* _ASSIGNMENT_: Give back the full data character for character.

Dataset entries
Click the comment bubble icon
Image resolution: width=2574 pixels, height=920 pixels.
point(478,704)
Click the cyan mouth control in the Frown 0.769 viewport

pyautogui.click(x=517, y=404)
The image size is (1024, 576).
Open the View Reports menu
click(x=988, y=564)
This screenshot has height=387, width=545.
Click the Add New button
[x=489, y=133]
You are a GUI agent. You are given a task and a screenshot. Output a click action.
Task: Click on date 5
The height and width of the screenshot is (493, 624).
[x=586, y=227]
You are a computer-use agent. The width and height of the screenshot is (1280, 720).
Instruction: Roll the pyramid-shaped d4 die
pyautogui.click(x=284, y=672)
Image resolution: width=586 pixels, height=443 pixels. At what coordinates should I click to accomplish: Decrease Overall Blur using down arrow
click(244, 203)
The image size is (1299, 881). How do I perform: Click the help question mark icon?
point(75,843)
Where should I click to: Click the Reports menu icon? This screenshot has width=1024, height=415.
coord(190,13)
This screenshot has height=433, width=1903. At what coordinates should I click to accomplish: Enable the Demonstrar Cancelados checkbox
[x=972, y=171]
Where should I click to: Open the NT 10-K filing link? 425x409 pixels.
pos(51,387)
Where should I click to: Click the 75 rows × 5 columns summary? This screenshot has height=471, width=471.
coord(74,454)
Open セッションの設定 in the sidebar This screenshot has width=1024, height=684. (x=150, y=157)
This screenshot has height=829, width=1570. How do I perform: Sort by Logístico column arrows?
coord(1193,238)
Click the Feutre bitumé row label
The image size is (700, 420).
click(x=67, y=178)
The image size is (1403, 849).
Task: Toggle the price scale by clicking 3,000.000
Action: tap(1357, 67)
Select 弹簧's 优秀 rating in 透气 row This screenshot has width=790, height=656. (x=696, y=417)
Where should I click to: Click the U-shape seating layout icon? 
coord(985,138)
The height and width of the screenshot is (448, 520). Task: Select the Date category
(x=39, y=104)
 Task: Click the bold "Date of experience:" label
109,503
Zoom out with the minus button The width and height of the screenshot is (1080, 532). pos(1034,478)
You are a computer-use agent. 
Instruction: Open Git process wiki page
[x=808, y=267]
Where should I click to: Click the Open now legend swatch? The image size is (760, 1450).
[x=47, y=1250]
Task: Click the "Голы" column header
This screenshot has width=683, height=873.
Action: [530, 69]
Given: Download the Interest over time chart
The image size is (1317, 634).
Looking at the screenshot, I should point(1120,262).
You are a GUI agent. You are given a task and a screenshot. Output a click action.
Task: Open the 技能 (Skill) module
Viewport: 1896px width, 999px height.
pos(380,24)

* _TASK SOLUTION_:
Click the comment bubble icon
Image resolution: width=2574 pixels, height=920 pixels.
point(478,704)
Click the cyan mouth control in the Frown 0.769 viewport

pyautogui.click(x=517, y=404)
The image size is (1024, 576).
Open the View Reports menu
click(x=988, y=564)
This screenshot has height=387, width=545.
Click the Add New button
[x=489, y=133]
You are a GUI agent. You are given a task and a screenshot. Output a click action.
Task: Click on date 5
The height and width of the screenshot is (493, 624).
[x=586, y=227]
You are a computer-use agent. The width and height of the screenshot is (1280, 720).
Instruction: Roll the pyramid-shaped d4 die
pyautogui.click(x=284, y=672)
Image resolution: width=586 pixels, height=443 pixels. At what coordinates should I click to accomplish: Decrease Overall Blur using down arrow
click(244, 203)
The image size is (1299, 881). How do I perform: Click the help question mark icon?
point(75,843)
Where should I click to: Click the Reports menu icon? This screenshot has width=1024, height=415.
coord(190,13)
This screenshot has height=433, width=1903. At what coordinates should I click to accomplish: Enable the Demonstrar Cancelados checkbox
[x=972, y=171]
Where should I click to: Open the NT 10-K filing link? 425x409 pixels.
pos(51,387)
Where should I click to: Click the 75 rows × 5 columns summary? This screenshot has height=471, width=471.
coord(74,454)
Open セッションの設定 in the sidebar This screenshot has width=1024, height=684. (x=150, y=157)
This screenshot has height=829, width=1570. How do I perform: Sort by Logístico column arrows?
coord(1193,238)
Click the Feutre bitumé row label
The image size is (700, 420).
click(x=67, y=178)
The image size is (1403, 849).
Task: Toggle the price scale by clicking 3,000.000
Action: tap(1357, 67)
Select 弹簧's 优秀 rating in 透气 row This screenshot has width=790, height=656. (x=696, y=417)
Where should I click to: Click the U-shape seating layout icon? 
coord(985,138)
The height and width of the screenshot is (448, 520). Task: Select the Date category
(x=39, y=104)
 Task: Click the bold "Date of experience:" label
109,503
Zoom out with the minus button The width and height of the screenshot is (1080, 532). pos(1034,478)
You are a computer-use agent. 
Instruction: Open Git process wiki page
[x=808, y=267]
Where should I click to: Click the Open now legend swatch? The image size is (760, 1450).
[x=47, y=1250]
Task: Click the "Голы" column header
This screenshot has width=683, height=873.
Action: [530, 69]
Given: Download the Interest over time chart
The image size is (1317, 634).
Looking at the screenshot, I should point(1120,262).
You are a GUI agent. You are given a task and a screenshot. Output a click action.
Task: Open the 技能 (Skill) module
Viewport: 1896px width, 999px height.
pos(380,24)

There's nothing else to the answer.